Her gün şafak sökerken hava o kadar canlı ve taze oluyor ki. Birkaç şapşal balığı yakalama umuduyla ağı atıyorum. Öğlene kadar buradayım, bu yetmezse de akşam vakti bir kez daha çıkmam gerekecek. Balık yakalamakta pek iyi sayılmam, ama ya burada kalacaktım ya da pamuk tarlasına gidecektim, ben de denizde karadakinden daha iyiyimdir. Deniz ve bahçedeki ağaçlar sağolsunlar bize yeteri kadar yardımcı oluyor. Eğer her şey benim işgücüme bağlı olsaydı sıçmıştık, ve Anna'yı asla buna maruz bırakmak istemezdim. Ondan önce ben hep zayıf, sıska olandım. Akıntının beni alıp götürmesine hazırdım. Deniz beni aldıktan sonra gördüğüm ilk şey oydu. Köyde boğulmayı beceren tek mal bendim. Fazla açıldığım için boğulmuştum. Beni denizin diğer tarafına çekmişler, ağzımdan ve burnumdan kan püskürte püskürte sürüklendiğimi hatırlıyorum. Anna beni bulmuş. "Bu kader", dediler. "Kadere karşı gelme, yoksa lanetlenirsin" dediler.
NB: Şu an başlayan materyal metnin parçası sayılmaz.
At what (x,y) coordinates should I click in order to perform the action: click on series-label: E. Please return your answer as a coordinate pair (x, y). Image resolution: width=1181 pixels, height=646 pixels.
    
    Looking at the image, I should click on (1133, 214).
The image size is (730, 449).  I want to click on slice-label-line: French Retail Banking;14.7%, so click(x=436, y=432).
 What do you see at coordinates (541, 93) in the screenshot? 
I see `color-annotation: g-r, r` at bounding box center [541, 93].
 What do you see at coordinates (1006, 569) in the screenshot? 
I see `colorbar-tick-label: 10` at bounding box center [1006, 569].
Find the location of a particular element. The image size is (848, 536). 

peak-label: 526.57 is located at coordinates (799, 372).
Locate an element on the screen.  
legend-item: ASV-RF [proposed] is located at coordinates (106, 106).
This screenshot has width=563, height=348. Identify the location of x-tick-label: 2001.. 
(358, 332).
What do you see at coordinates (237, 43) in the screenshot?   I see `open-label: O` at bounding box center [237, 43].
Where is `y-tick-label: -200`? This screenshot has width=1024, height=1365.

O zamanlar sadece aptal bir turisttim, kaderin ne olduğundan ve geleneklerden pek haberim yoktu, ama lanetli doğduğumu hep biliyordum.
Babamı ve abimi hayal kırıklığına uğrattım. Annemi defalarca ağlattım. Dünyanın en işe yaramaz, en ipe sapa gelmez insanıydım. Sonra boğuldum ve Anna'yı buldum, o da bana yaşamam için bir sebep verdi, karşılığında tek istediği ise şapşal bir köpek yavrusuydu. Anna'yla evlenerek babasından kalan eve ve zeytinliğe sahip oldum diye bana şanslı dediler, ama bilmiyorlardı ki evlenmemizin tek sebebi Anna'nın kendisiydi. O evsiz de olsa yine onunla evlenirdim ve umurumda da olmazdı.

Anna evi ve zeytinliği çekip çeviriyor, ben de ona yapabildiğimce yardım ediyorum. Ona göre bizim gibi aklı meşgul olan insanlar kendilerine bir iş yaratmak zorundaydı, bu yüzden o bir çiftçi oldu, ben de bir balıkçı. Yıllarca ellerinle çalıştıktan sonra ölümün hasretini bırakıp tüm basitliğiyle yaşamaya başlıyorsun. Ciğerlerini tatlı yaz havasıyla doldurmak. Saniyeler önce ağaçtan kopardığın meyveden koca bir ısırık almak. Soğuk, rüzgarlı bir sabah ilkbaharın habercisi çiçeklerin açışına uyanmak. Sallanan kuyruğuyla sana doğru gelen köpek. Onun saçlarımda dolaşan nazik elleri. Ben bir zamanlar lanetli bir ölüydüm. Artık yeniden doğdum.